Much of the company’s government business spans voice and data services (among its bread-and-butter), but its federal business is conducted through the Department of Defense’s dedicated gateway, tracking devices, and aircraft and submarine communication systems.
Because Iridium provides services to areas where wireless or wireline capabilities — the physical infrastructure may not be in place — it is also an ideal way to play the need for global data coverage. The company has 66 low-earth orbit (LEO) satellites that orbit the earth every 100 minutes, and its satellites are linked in ways to ensure speedy cross-routing of data. Iridium’s Machine-to-Machine (M2M) services send and receive data from remote locations in a cost-effective manner. This service is used by oil exploration customers, such as Schlumberger (SLB) and Conoco-Phillips (COP), so there is an indirect play here on continued exploration and development of energy resources.
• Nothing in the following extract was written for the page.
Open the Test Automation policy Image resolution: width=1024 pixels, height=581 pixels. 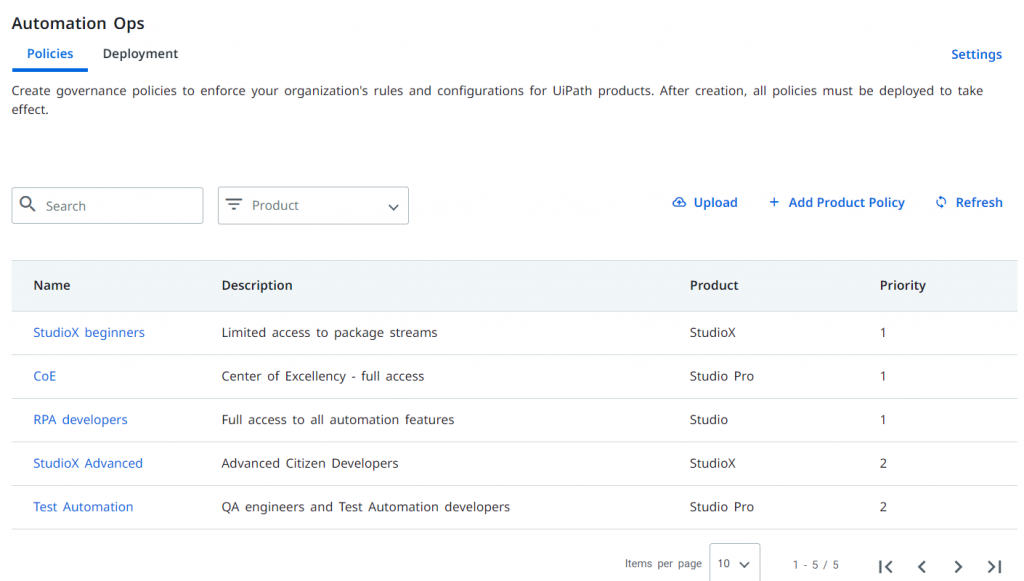(x=83, y=507)
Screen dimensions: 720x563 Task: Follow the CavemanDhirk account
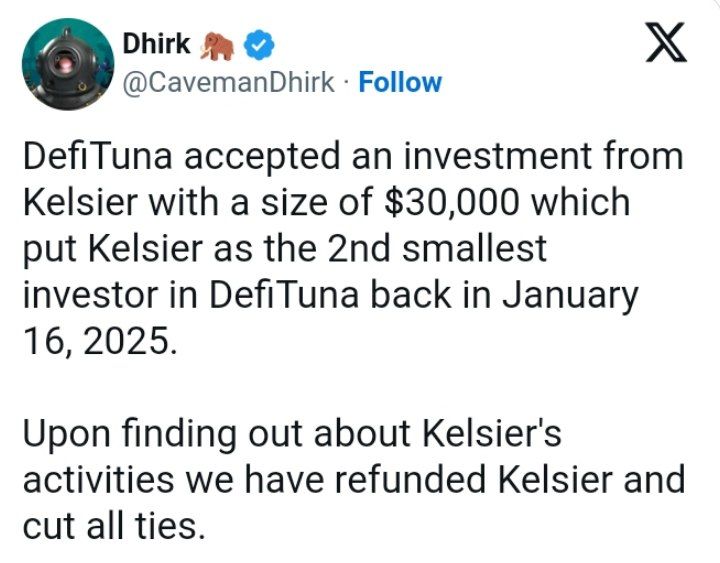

Iridium Next, the company’s next-generation network, is set to be released next year. The company projects the network refresh will boost capabilities and customer services by replacing all current satellites. With updated ground equipment included, Iridium Next will feature higher data speeds and capacity.
You may know EnerNOC (ENOC) as a key player on the U.S. “demand response” market, wherein utilities look to prevent blackouts when power demand begins to outpace supply. EnerNOC’s software helps reduce the need to rely on peak power plants to meet demand. The company does this by remotely managing the demand itself, reducing air conditioning, for example, or “powering down” appliances that are not in use.
EnerNOC has been busy pushing into international markets, such as the U.K. and New Zealand, and by buying Enterlios, a German demand response firm and partnering with Marubeni to offer services in Japan. Amid rising energy prices, which in turn typically lead to inflation, look for electricity costs (and conservation efforts) to spur more adoption of smart grid technologies.
Williams (WMB) represents a direct play on the gas industry, and one that just got even more attractive with its buyout of the remaining stake in Access Midstream Partners last month. The $6 billion deal gives Williams a strong foothold in shale gas gathering and transport.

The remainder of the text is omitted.